# DOCUMENT EXCERPT start
[jira] [Updated] (HDFS-16097) Datanode receives ipc requests will throw NPE when datanode quickly restart

2021-07-07 Thread lei w (Jira)


 [ 
https://issues.apache.org/jira/browse/HDFS-16097?page=com.atlassian.jira.plugin.system.issuetabpanels:all-tabpanel
 ]

lei w updated HDFS-16097:
-
Description: 
Datanode receives ipc requests will throw NPE when datanode quickly restart. 
This is because when DN is reStarted, BlockPool is first registered with 
blockPoolManager and then fsdataset is initialized. When BlockPool is 
registered to blockPoolManager without initializing fsdataset,  DataNode 
receives an IPC request will throw NPE, because it will call related methods 
provided by fsdataset. The stack exception is as follows:



{code:java}
java.lang.NullPointerException
at 
org.apache.hadoop.hdfs.server.datanode.DataNode.initReplicaRecovery(DataNode.java:3468)
at 
org.apache.hadoop.hdfs.protocolPB.InterDatanodeProtocolServerSideTranslatorPB.initReplicaRecovery(InterDatanodeProtocolServerSideTranslatorPB.java:55)
at 
org.apache.hadoop.hdfs.protocol.proto.InterDatanodeProtocolProtos$InterDatanodeProtocolService$2.callBlockingMethod(InterDatanodeProtocolProtos.java:3105)
at 
org.apache.hadoop.ipc.ProtobufRpcEngine$Server$ProtoBufRpcInvoker.call(ProtobufRpcEngine.java:523)
at org.apache.hadoop.ipc.RPC$Server.call(RPC.java:991)
at org.apache.hadoop.ipc.Server$RpcCall.run(Server.java:916)
at org.apache.hadoop.ipc.Server$RpcCall.run(Server.java:862)
at java.security.AccessController.doPrivileged(Native Method)
at javax.security.auth.Subject.doAs(Subject.java:422)
{code}


The  client side stack exception  is as follows:

{code:java}
 WARN org.apache.hadoop.hdfs.server.protocol.InterDatanodeProtocol: Failed to 
recover block (block=BP-###:blk_###, 
datanode=DatanodeInfoWithStorage[,null,null])
org.apache.hadoop.ipc.RemoteException(java.lang.NullPointerException): 
java.lang.NullPointerException
at 
org.apache.hadoop.hdfs.server.datanode.DataNode.initReplicaRecovery(DataNode.java:3468)
at 
org.apache.hadoop.hdfs.protocolPB.InterDatanodeProtocolServerSideTranslatorPB.initReplicaRecovery(InterDatanodeProtocolServerSideTranslatorPB.java:55)
# DOCUMENT EXCERPT end
# DATA LINES start
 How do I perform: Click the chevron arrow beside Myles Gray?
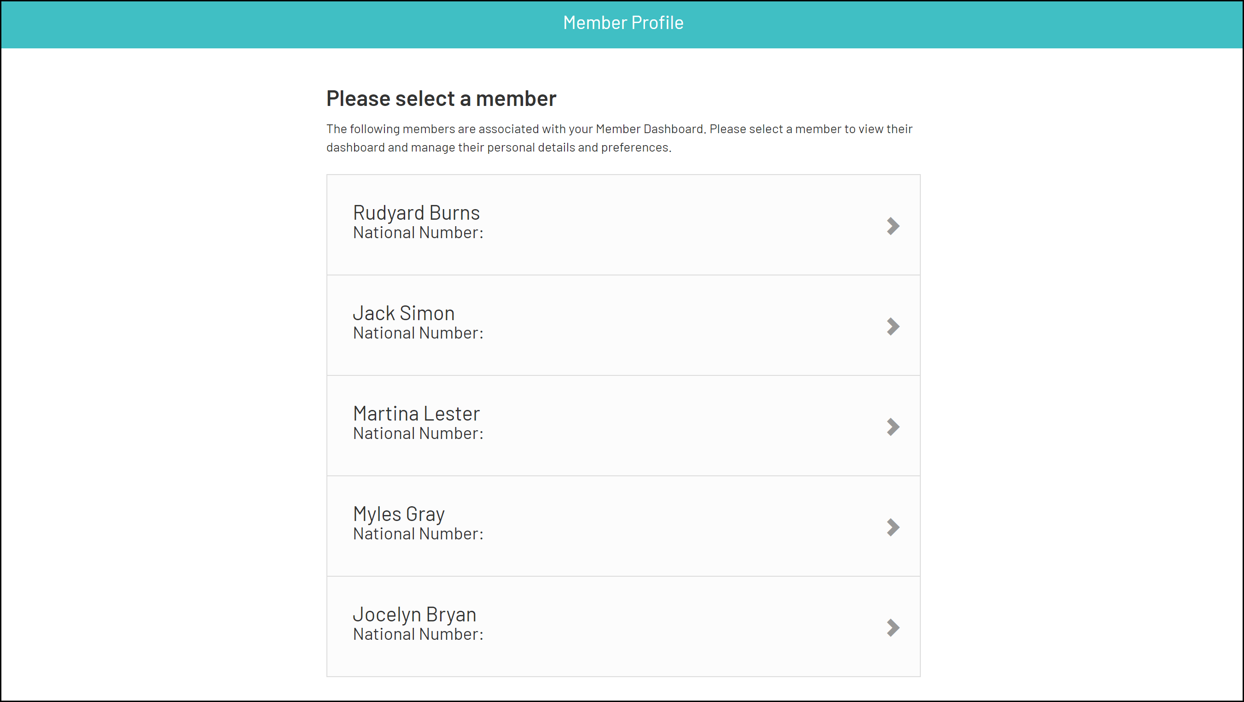(893, 527)
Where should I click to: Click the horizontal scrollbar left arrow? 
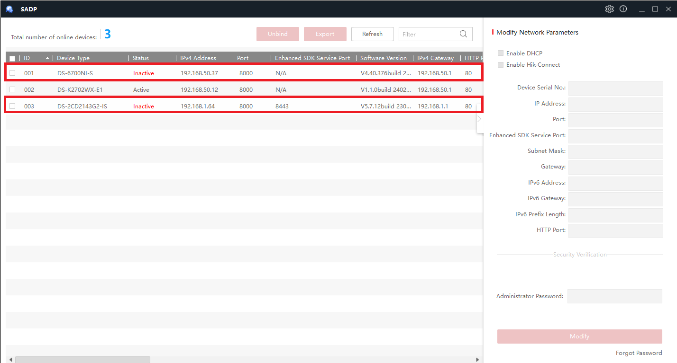(x=10, y=360)
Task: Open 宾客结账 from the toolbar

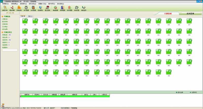Action: 19,8
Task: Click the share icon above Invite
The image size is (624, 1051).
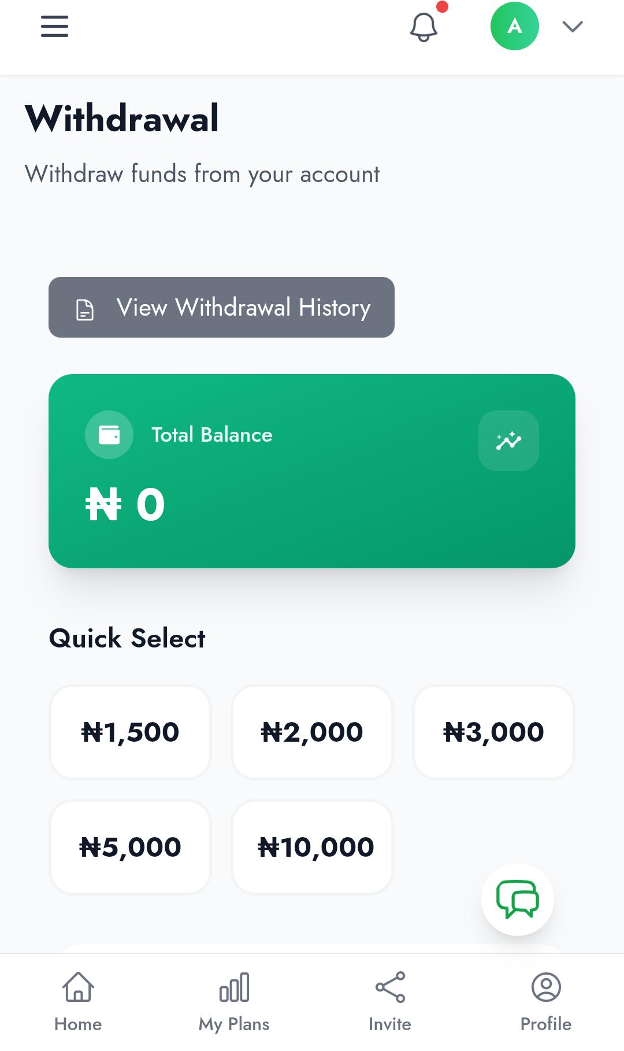Action: [x=389, y=989]
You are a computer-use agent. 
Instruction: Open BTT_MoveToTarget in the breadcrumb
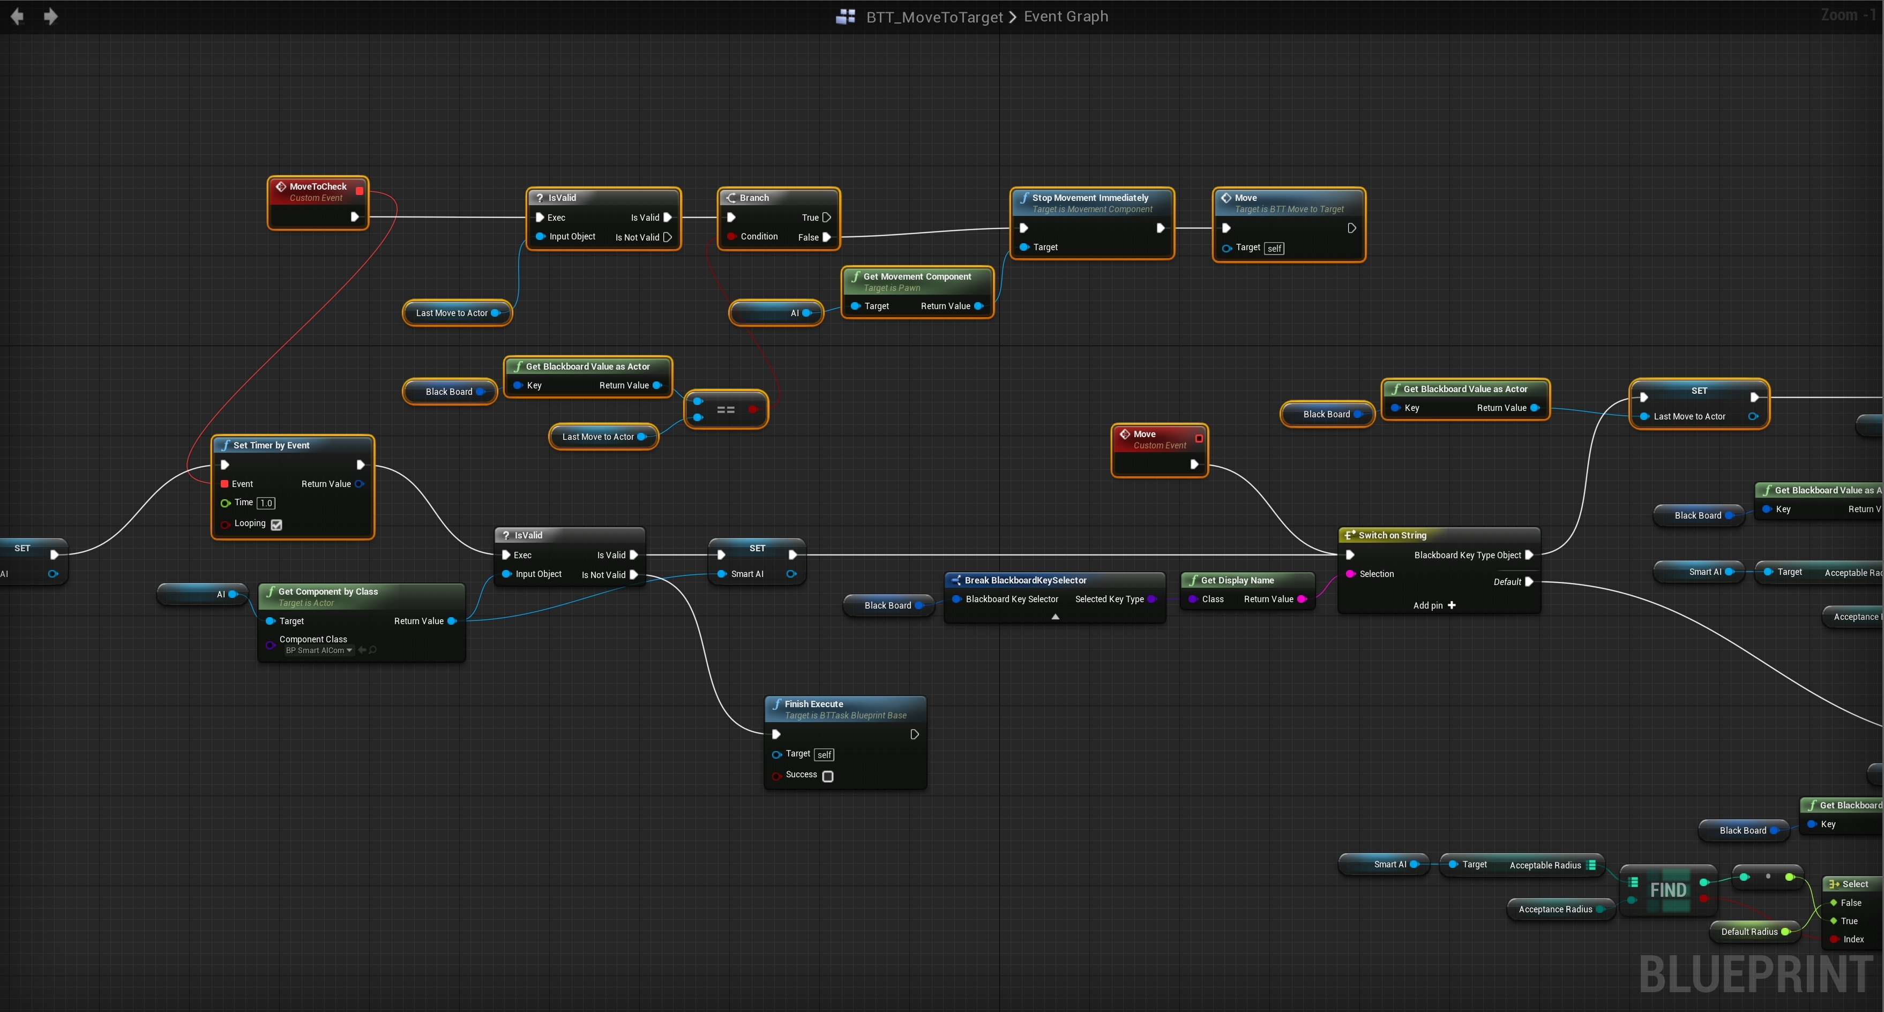point(934,17)
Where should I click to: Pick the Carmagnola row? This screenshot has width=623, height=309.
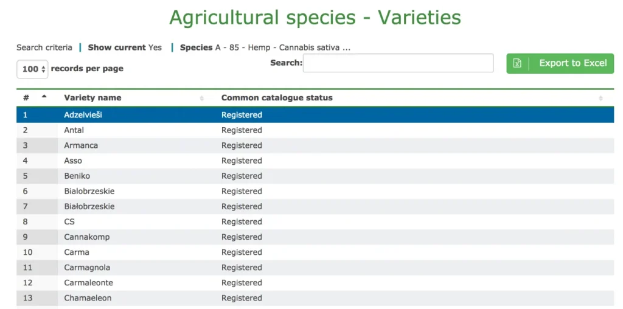coord(87,267)
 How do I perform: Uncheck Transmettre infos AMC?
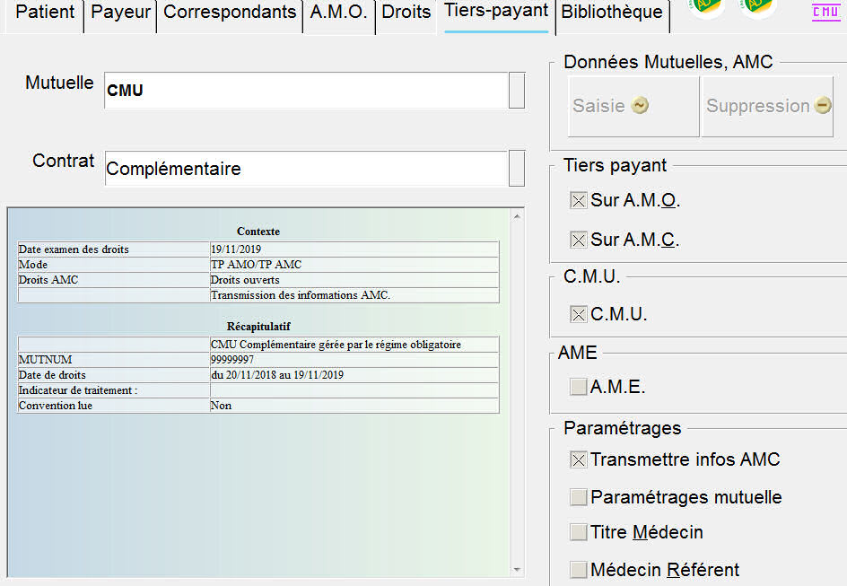click(579, 460)
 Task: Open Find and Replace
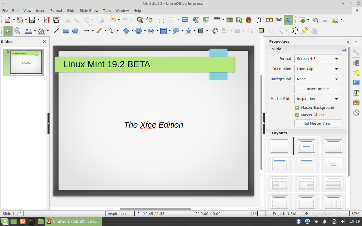tap(140, 20)
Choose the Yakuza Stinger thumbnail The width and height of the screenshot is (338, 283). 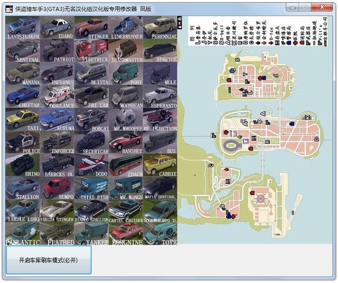pos(57,211)
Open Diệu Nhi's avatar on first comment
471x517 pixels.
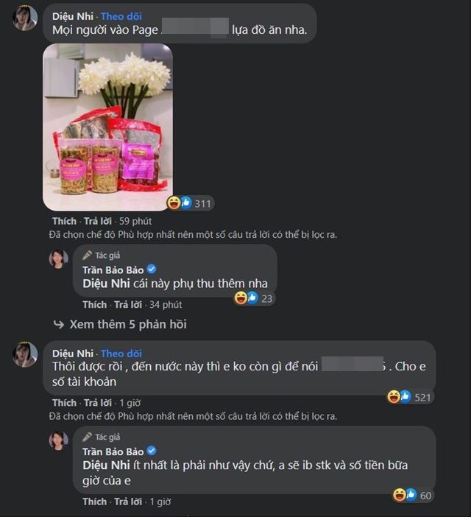(25, 18)
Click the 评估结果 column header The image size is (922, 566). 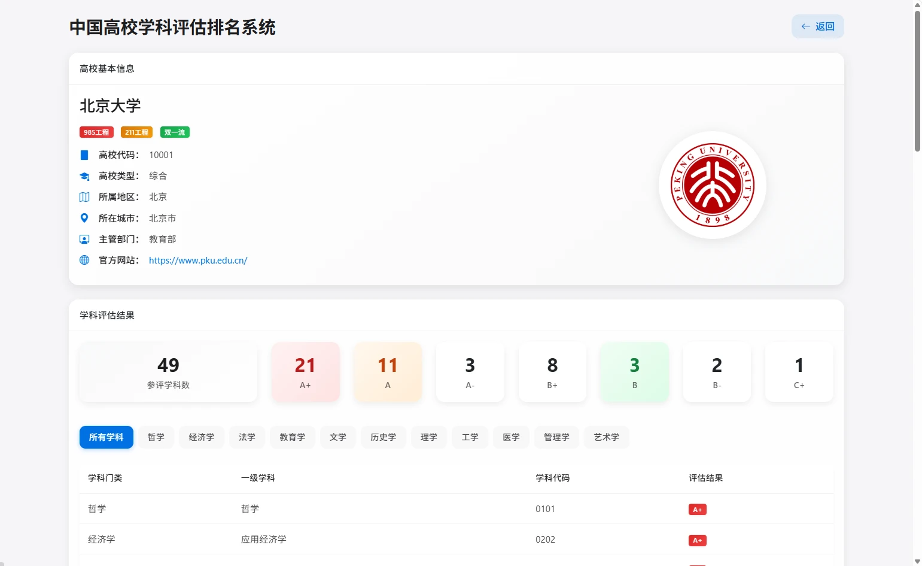[x=705, y=478]
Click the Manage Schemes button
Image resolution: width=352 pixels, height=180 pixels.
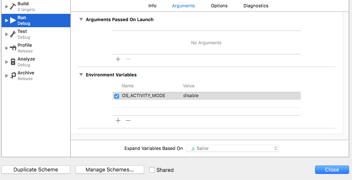point(110,170)
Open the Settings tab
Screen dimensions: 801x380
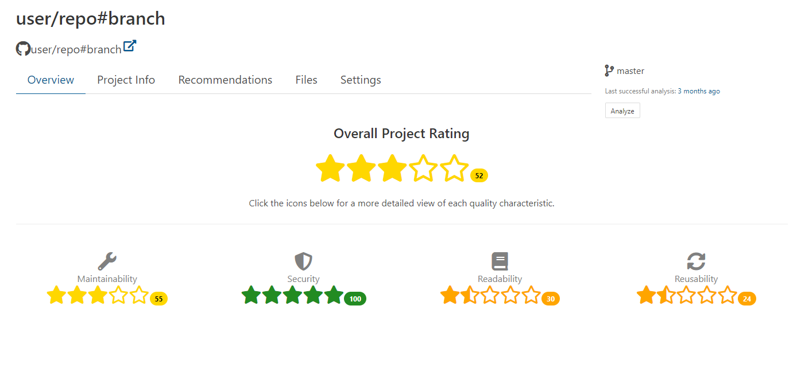point(361,80)
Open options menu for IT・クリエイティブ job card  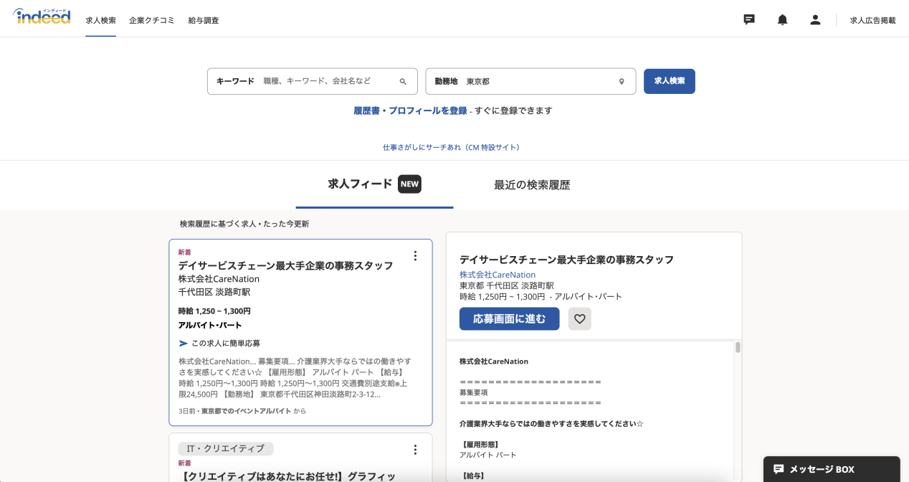[x=415, y=450]
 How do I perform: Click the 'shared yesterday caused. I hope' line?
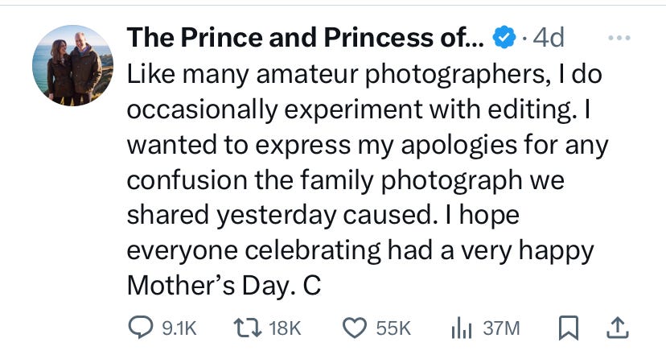coord(323,216)
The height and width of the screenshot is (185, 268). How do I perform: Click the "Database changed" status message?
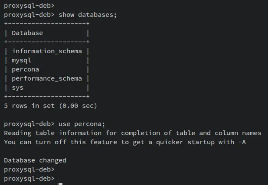[35, 160]
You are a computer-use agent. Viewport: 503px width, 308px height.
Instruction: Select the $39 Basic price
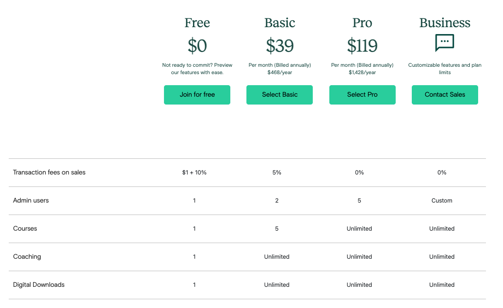(x=280, y=46)
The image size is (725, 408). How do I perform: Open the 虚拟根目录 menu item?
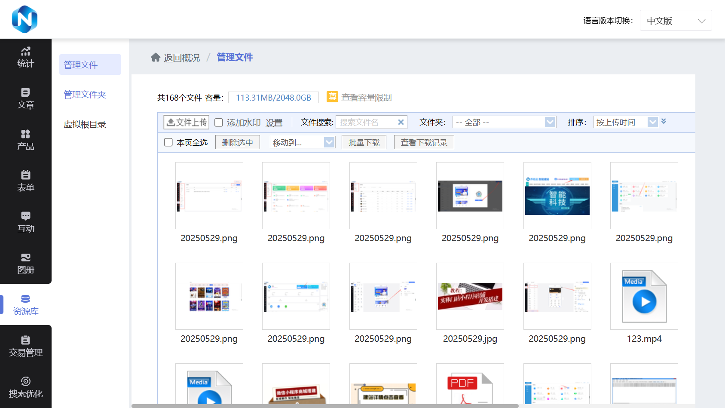pos(85,125)
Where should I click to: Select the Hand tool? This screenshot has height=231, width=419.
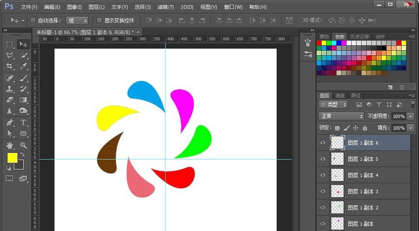(10, 145)
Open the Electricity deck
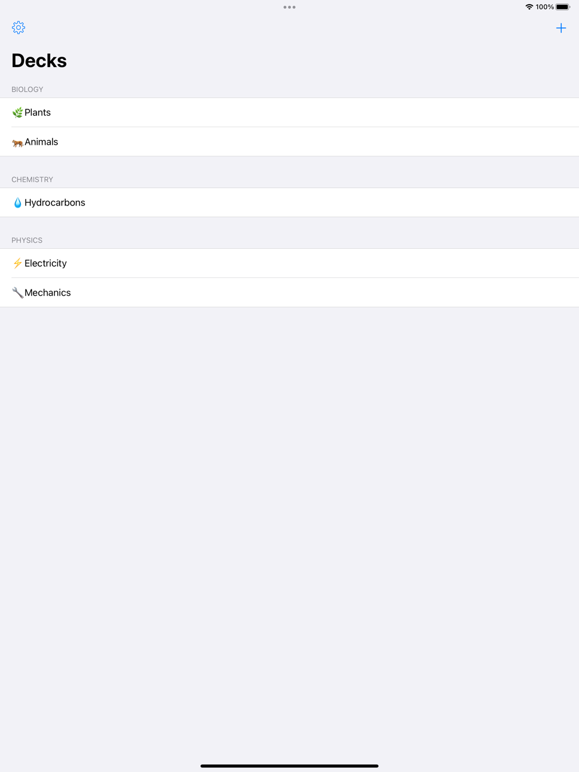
# DATA LINES end
**REQUIREMENT 1:**
In the HDFS-16097 issue above:
(a) During a DataNode restart, what is registered with blockPoolManager before fsdataset is initialized?
(b) Which DataNode method appears at DataNode.java:3468 in the stack exception?
(c) What log level begins the client-side stack exception?
**REQUIREMENT 2:** Duplicate the text of the HDFS-16097 issue starting at "at java.security.AccessController.doPrivileged(Native Method)" and ending at "datanode=DatanodeInfoWithStorage[,null,null])".

**EXERCISE SOLUTION 1:**
(a) BlockPool
(b) initReplicaRecovery
(c) WARN

**EXERCISE SOLUTION 2:**
at java.security.AccessController.doPrivileged(Native Method)
at javax.security.auth.Subject.doAs(Subject.java:422)
{code}


The  client side stack exception  is as follows:

{code:java}
 WARN org.apache.hadoop.hdfs.server.protocol.InterDatanodeProtocol: Failed to 
recover block (block=BP-###:blk_###, 
datanode=DatanodeInfoWithStorage[,null,null])